-- CONSIGNES DE L'EXERCICE --
1 - Répondez aux questions suivantes à partir de l'extrait fourni, en marquant vos réponses (a), (b) et (c) :
(a) Quels trois types de lieux le premier paragraphe cite-t-il comme traversés sur notre chemin ?
(b) De quel pays sont les gares évoquées ?
(c) De combien de temps « à perdre » peut-on disposer dans ces gares ?
2 - Dans l'extrait fourni, réécrivez plus brièvement le paragraphe qui commence par « Les gares suisses sont bien entendu », sans perdre ses idées principales.
3 - Recopiez fidèlement le passage de l'extrait fourni qui va de « Les gares suisses » jusqu'à « nos désirs potentiels. ».

-- EXTRAIT FOURNI --
'''
Sommes-nous toujours conscients de ce que nous trouvons sur notre chemin quand nous traversons des places, des lieux publics, des bâtiments? Sommes-nous présents à ce que nous ressentons, à ce que nous transmettent nos sens et nos émotions ou bien passons-nous distraitement, orientés vers notre destination, la tête ailleurs, occupés par nos pensées ? 



Les gares suisses sont bien entendu concernées elles-aussi par ce phénomène en expansion. Il peut nous arriver à tous, étant en avance ou ayant raté notre train, de disposer d'une heure "à perdre" dans ces lieux. Reconnaissons alors qu'il est tentant, si l'on n'y prend pas garde, de nous mettre à regarder les vitrines, d'être attirés, presque sans nous en rendre compte, par toutes sortes de choses déployées devant nos yeux, offertes à nos désirs potentiels.
'''
-- DONNÉES ENREGISTRÉES --
'''
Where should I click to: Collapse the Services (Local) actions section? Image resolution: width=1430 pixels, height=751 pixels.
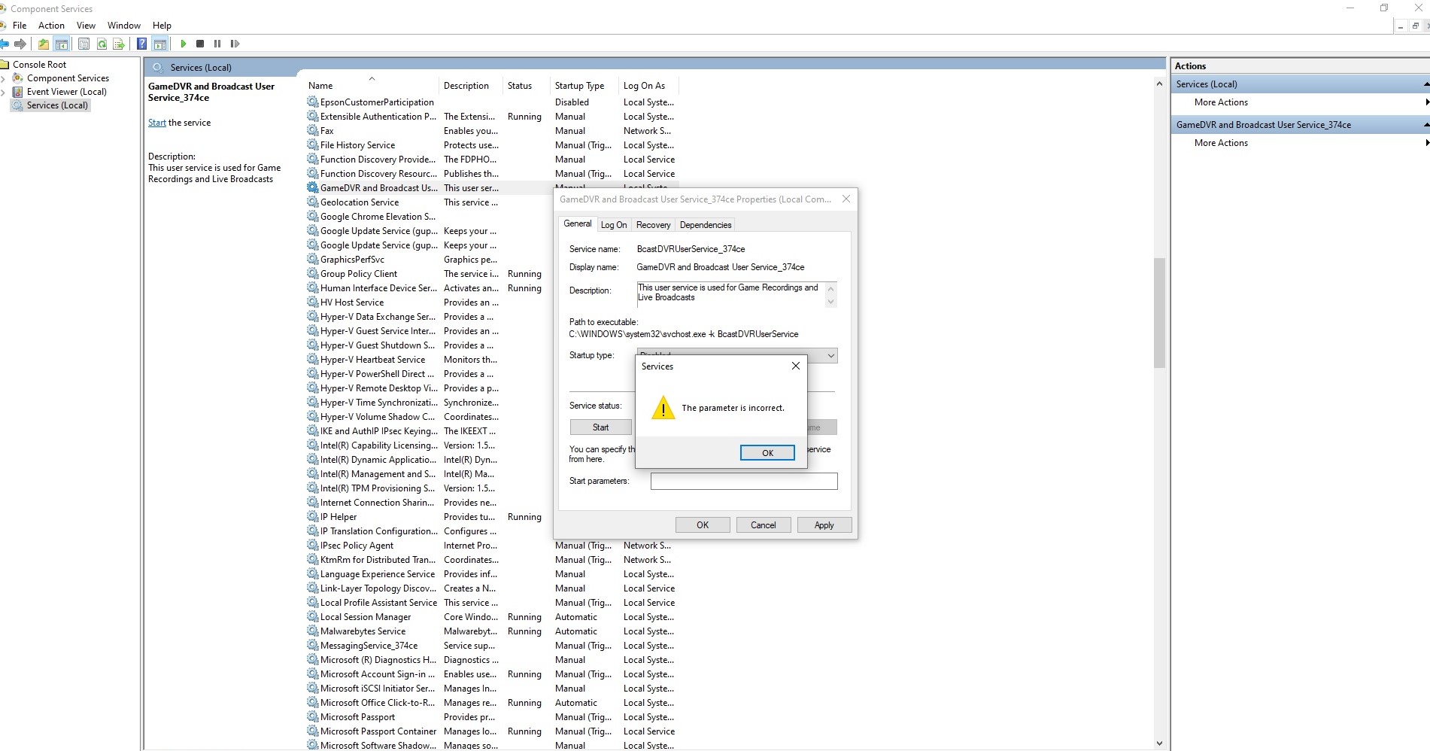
'''
-- RÉPONSES DANS L'ORDRE --
1 -
(a) Des places, des lieux publics et des bâtiments.
(b) De la Suisse.
(c) D'une heure.

2 - Les gares suisses n'échappent pas à ce phénomène grandissant. Quand on a une heure à perdre, en avance ou après un train manqué, on est facilement tenté de regarder les vitrines et de se laisser attirer, presque sans s'en apercevoir, par les objets exposés qui sollicitent nos désirs.

3 -
Les gares suisses sont bien entendu concernées elles-aussi par ce phénomène en expansion. Il peut nous arriver à tous, étant en avance ou ayant raté notre train, de disposer d'une heure "à perdre" dans ces lieux. Reconnaissons alors qu'il est tentant, si l'on n'y prend pas garde, de nous mettre à regarder les vitrines, d'être attirés, presque sans nous en rendre compte, par toutes sortes de choses déployées devant nos yeux, offertes à nos désirs potentiels.